Task requirements> Repeat exactly, and only, the lines from the line bearing "Subscribe (1172, 1288)" through the end of the material. Do not copy the pictures.

Extracted data below:

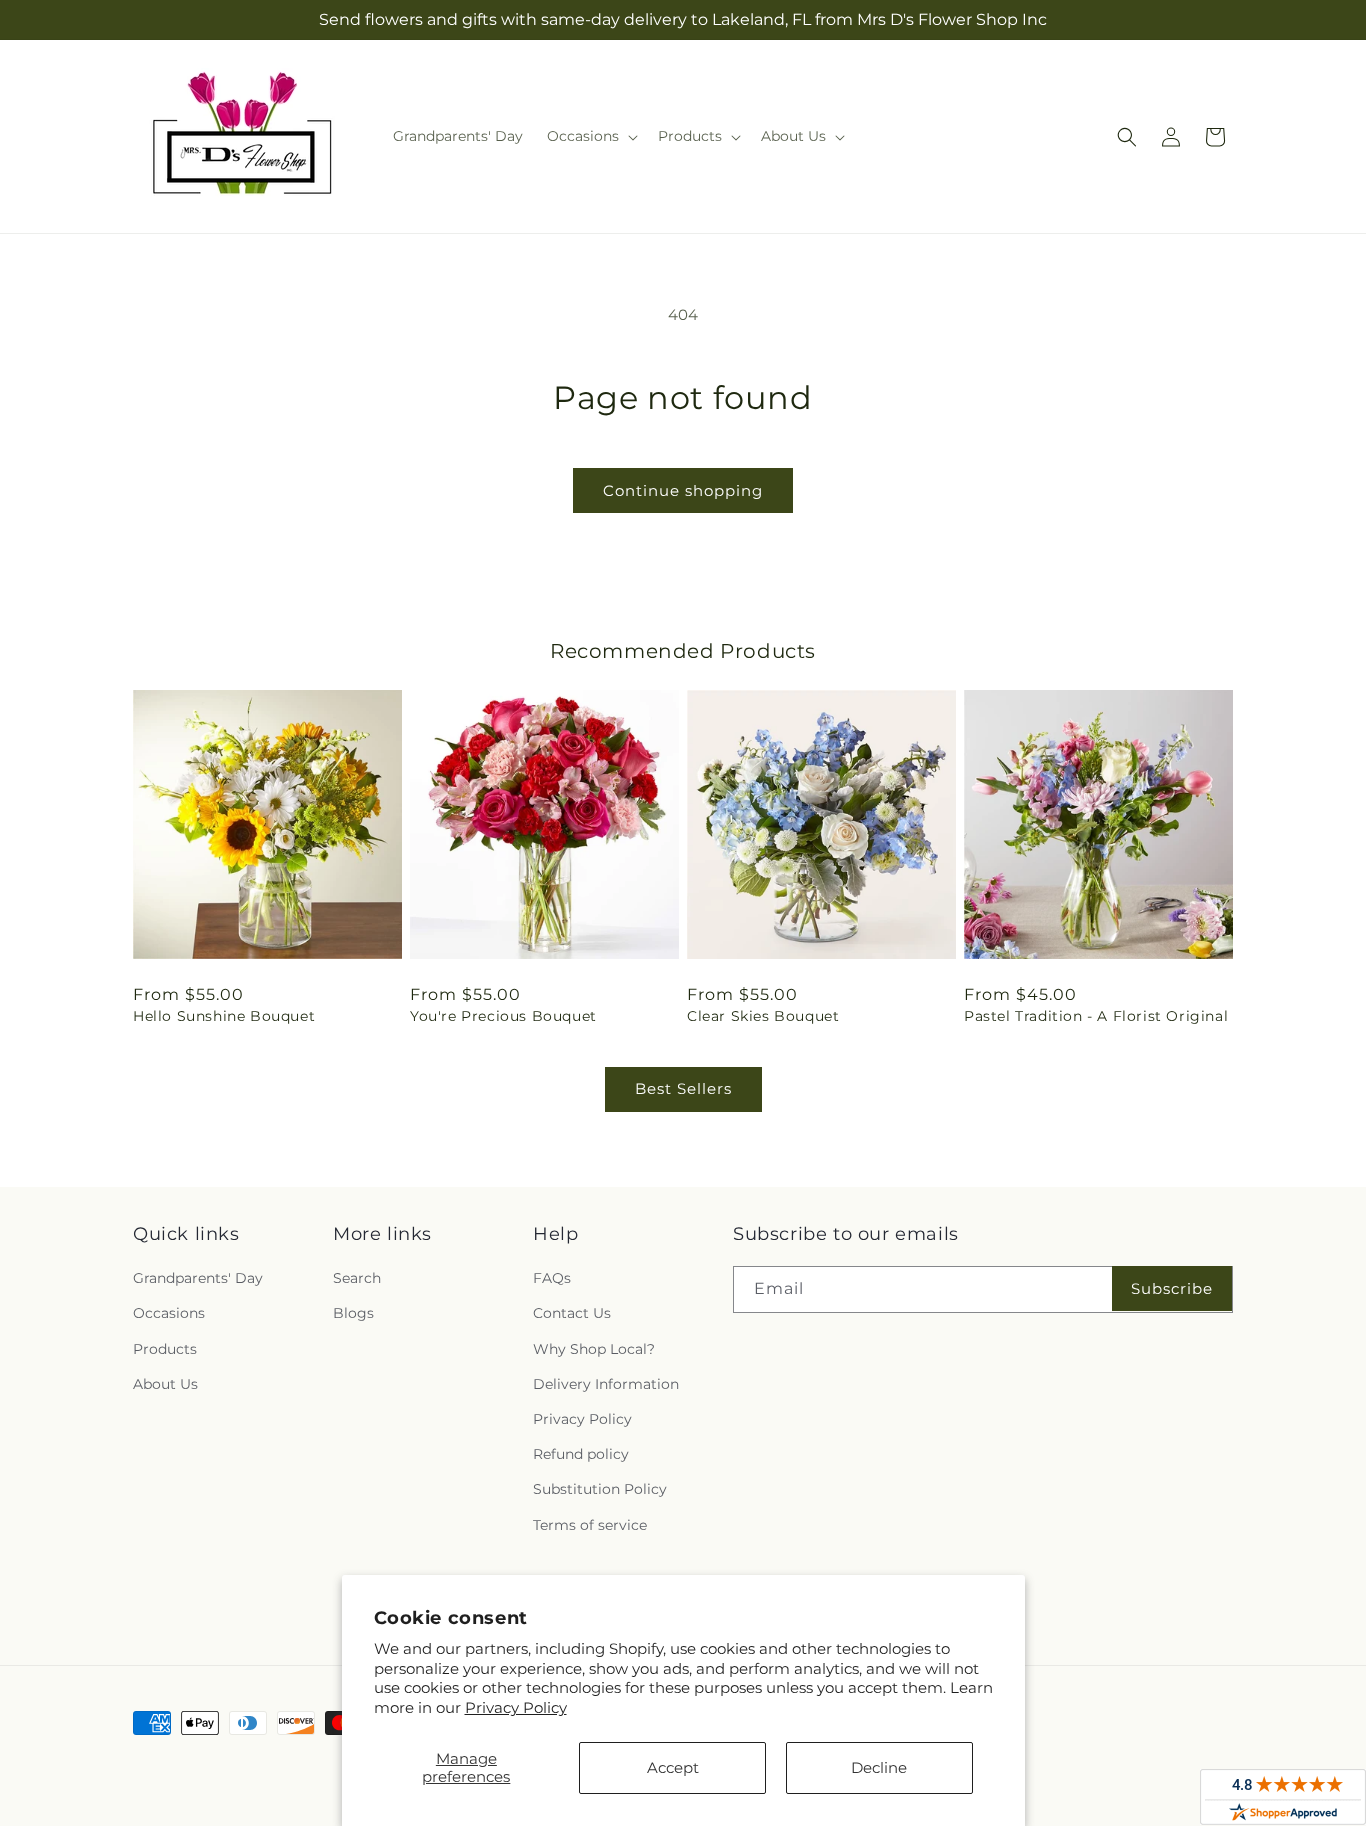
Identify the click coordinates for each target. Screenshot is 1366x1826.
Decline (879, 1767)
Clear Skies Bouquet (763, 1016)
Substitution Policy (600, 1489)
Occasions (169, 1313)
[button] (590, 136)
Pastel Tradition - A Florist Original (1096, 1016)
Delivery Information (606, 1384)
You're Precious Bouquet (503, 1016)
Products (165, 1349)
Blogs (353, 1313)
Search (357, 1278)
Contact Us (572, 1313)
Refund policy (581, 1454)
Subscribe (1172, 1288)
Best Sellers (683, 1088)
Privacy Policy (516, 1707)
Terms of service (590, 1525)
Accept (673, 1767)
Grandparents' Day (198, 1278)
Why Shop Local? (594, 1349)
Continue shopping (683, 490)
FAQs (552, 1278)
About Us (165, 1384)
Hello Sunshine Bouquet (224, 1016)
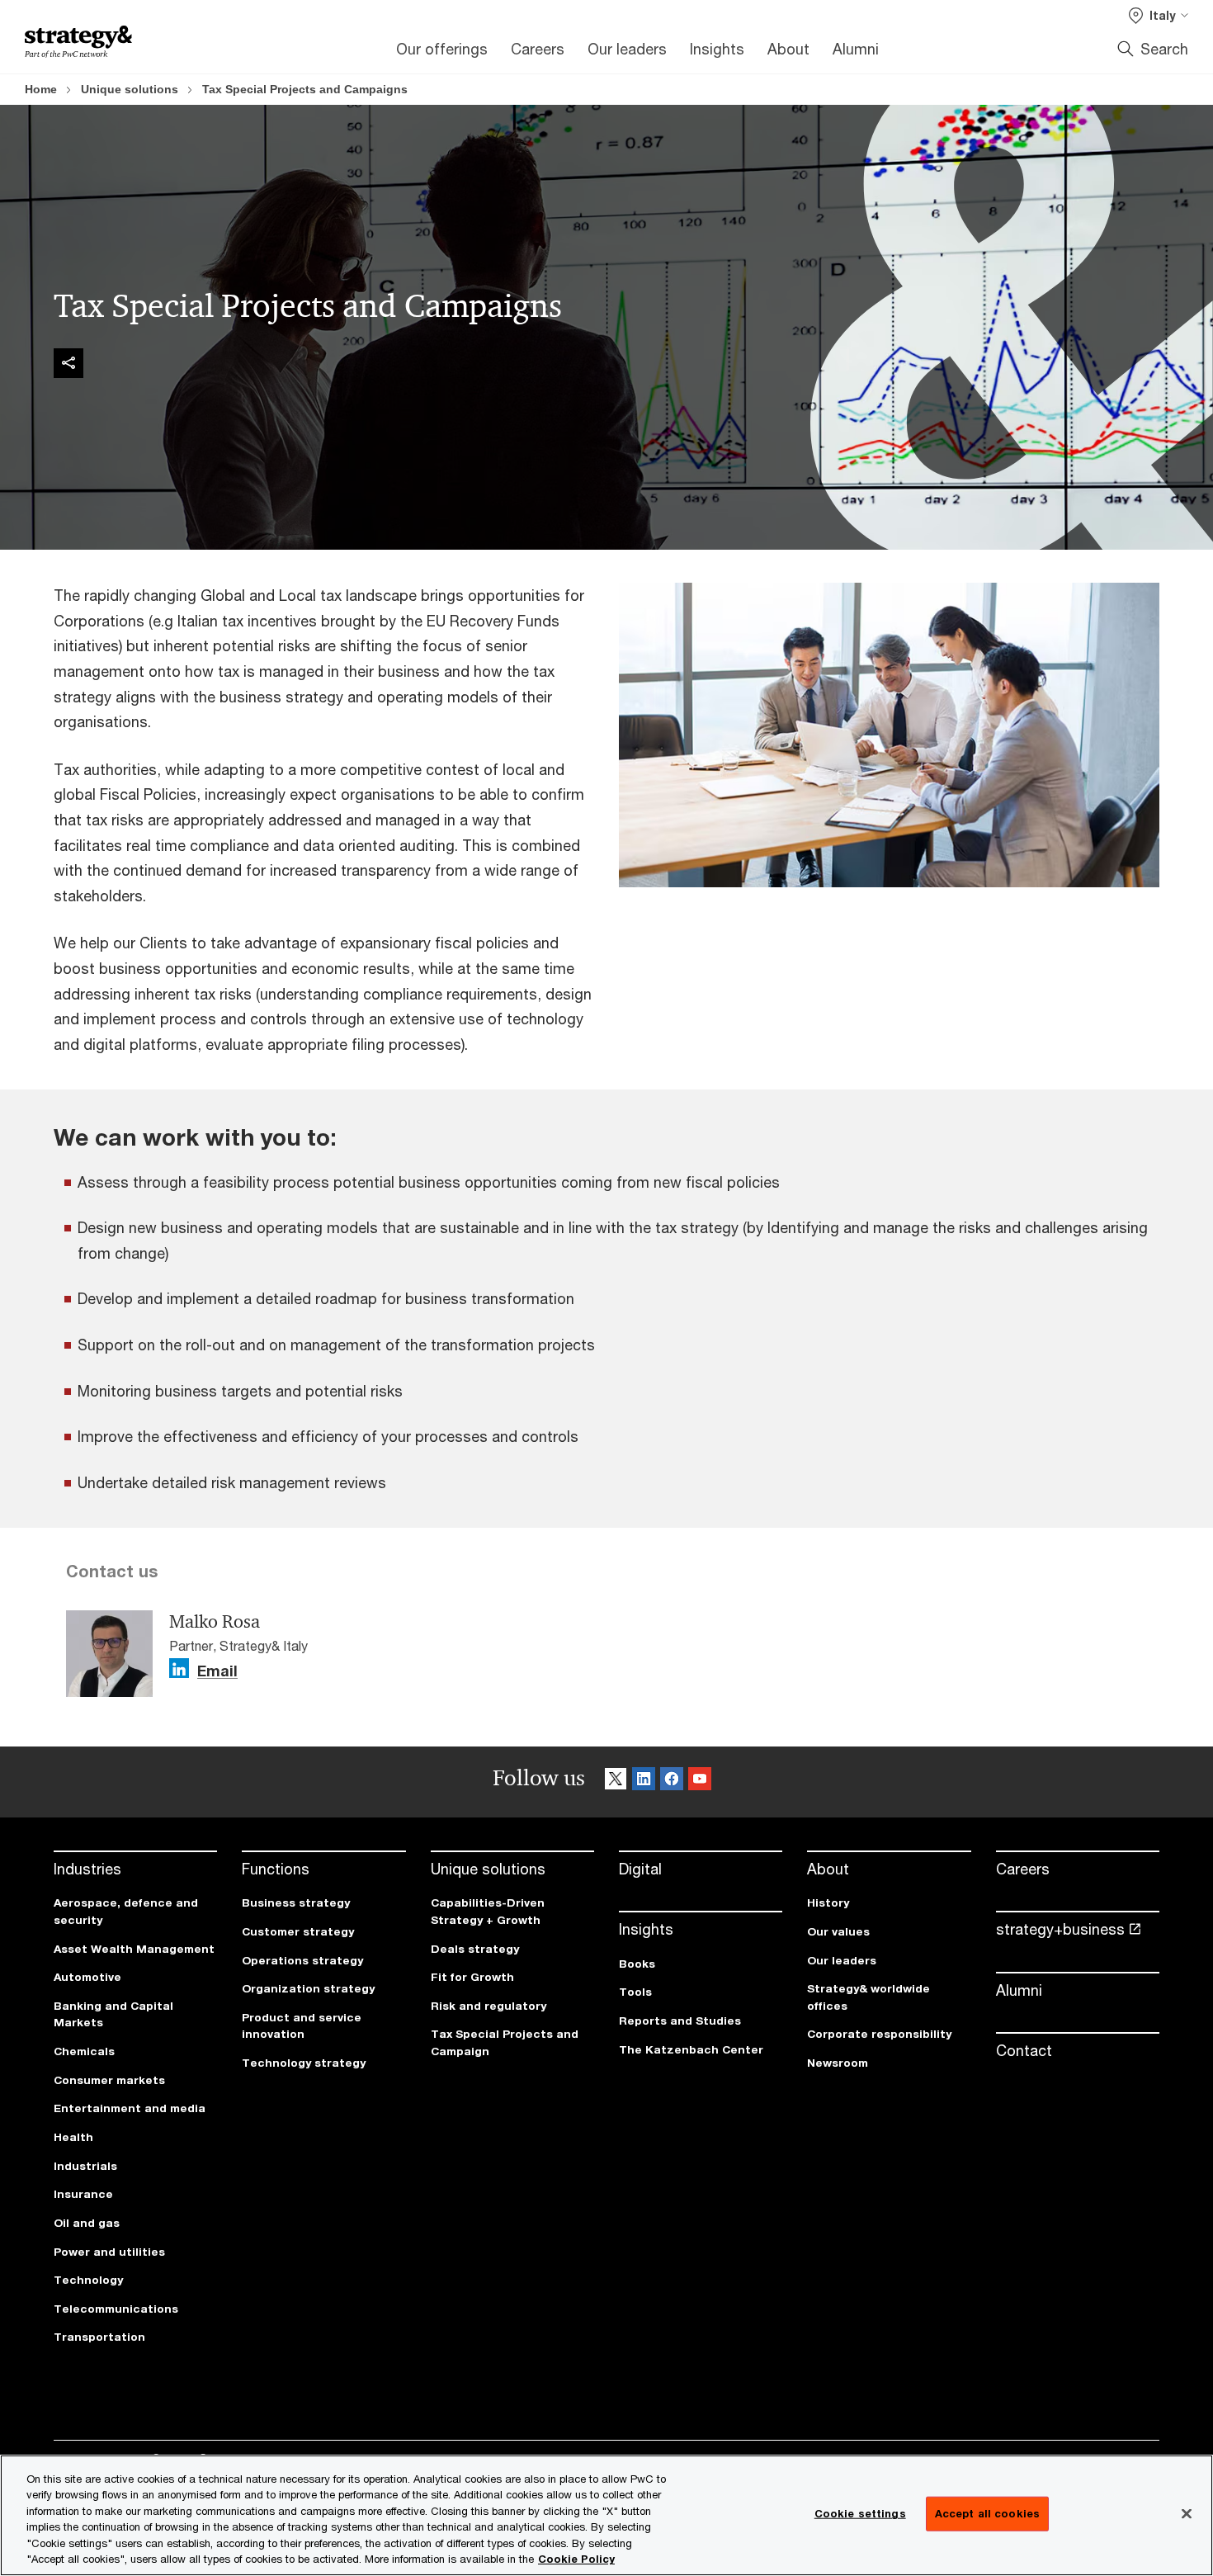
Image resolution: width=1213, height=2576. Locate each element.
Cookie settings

End of Extracted data.

Result of this exercise>
Subscribe (1172, 1288)
Best Sellers (683, 1088)
Privacy Policy (516, 1707)
Terms of service (590, 1525)
Accept (673, 1767)
Grandparents' Day (198, 1278)
Why Shop Local? (594, 1349)
Continue shopping (683, 490)
FAQs (552, 1278)
About Us (165, 1384)
Hello Sunshine Bouquet (224, 1016)
Image resolution: width=1213, height=2576. Locate each element.
Cookie settings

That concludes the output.